• Exercise details: Each line of the data below between the one containing "Where should I" and the one containing "Task: Click the cloud download icon", both included, is to be repeated exactly. Please omit pictures.

• Supplied data:
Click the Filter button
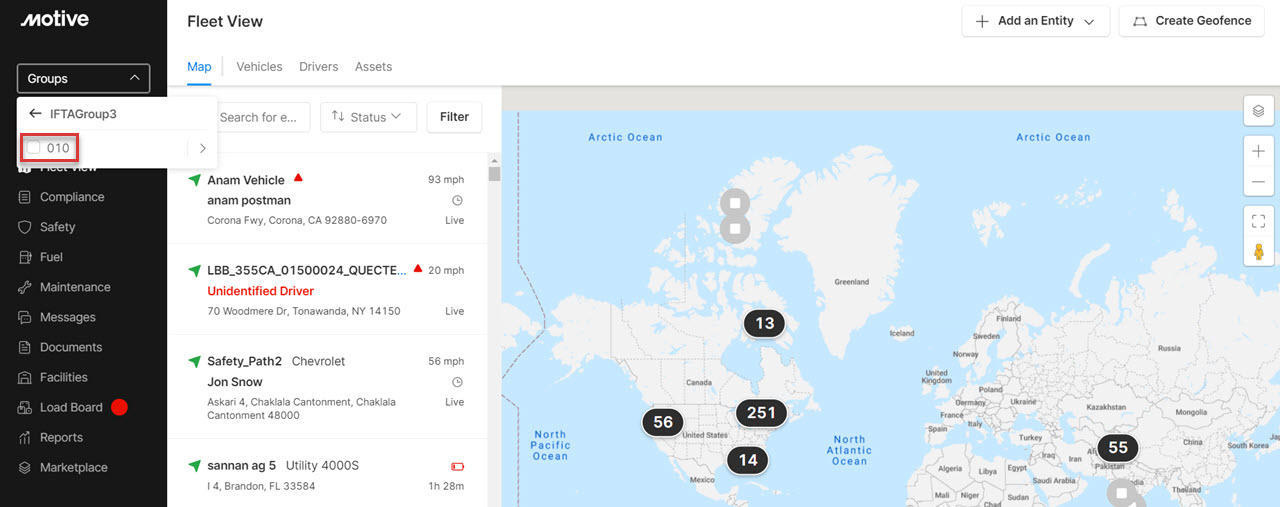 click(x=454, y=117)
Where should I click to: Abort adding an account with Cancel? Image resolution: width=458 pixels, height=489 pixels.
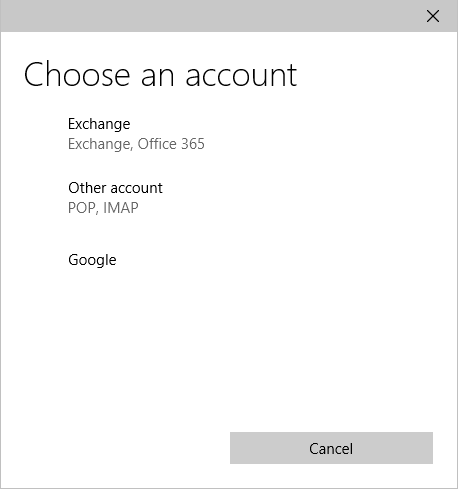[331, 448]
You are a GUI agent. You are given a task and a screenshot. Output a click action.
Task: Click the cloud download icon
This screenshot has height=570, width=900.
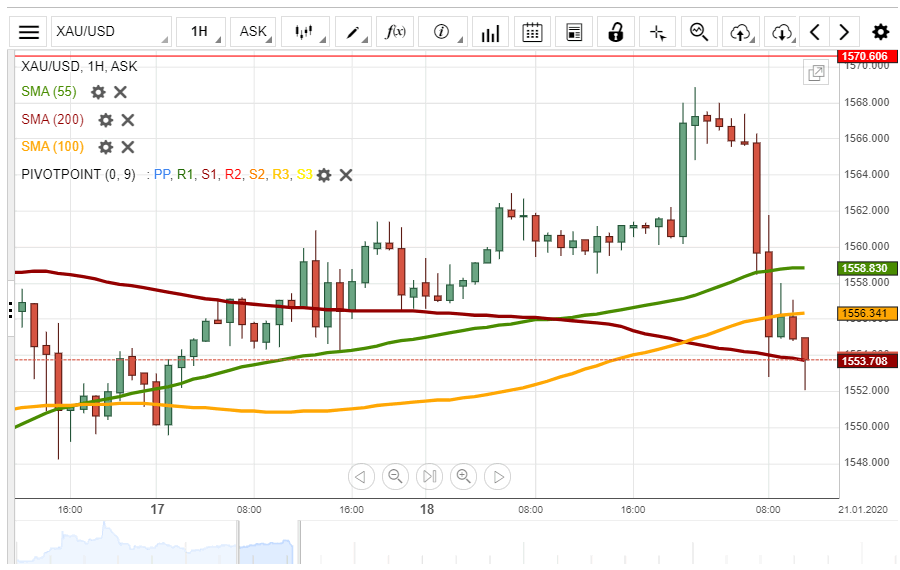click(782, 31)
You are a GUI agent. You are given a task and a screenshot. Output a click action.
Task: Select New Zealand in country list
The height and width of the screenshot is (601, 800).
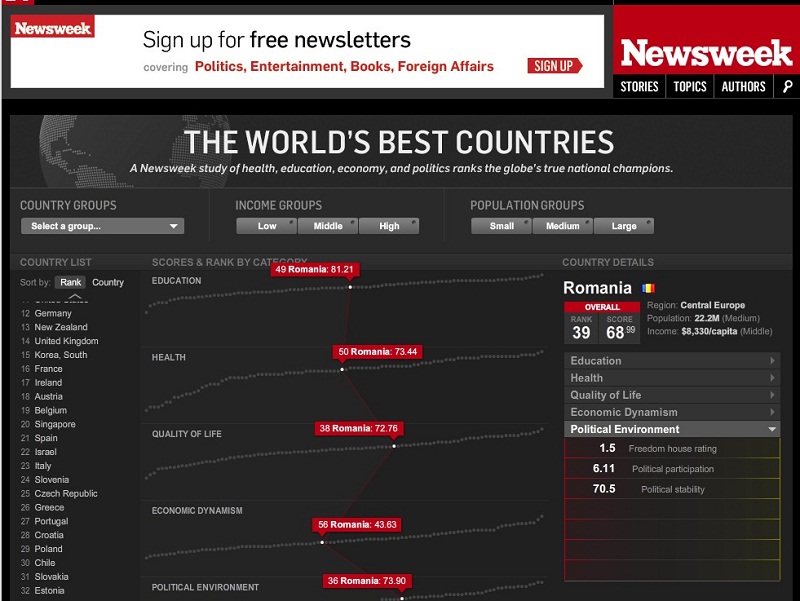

• Reply:
Where should I click to: Abort adding an account with Cancel? Image resolution: width=458 pixels, height=489 pixels.
[331, 448]
You are a GUI agent. You are given a task and a screenshot. Output a click action.
Task: Click the cloud download icon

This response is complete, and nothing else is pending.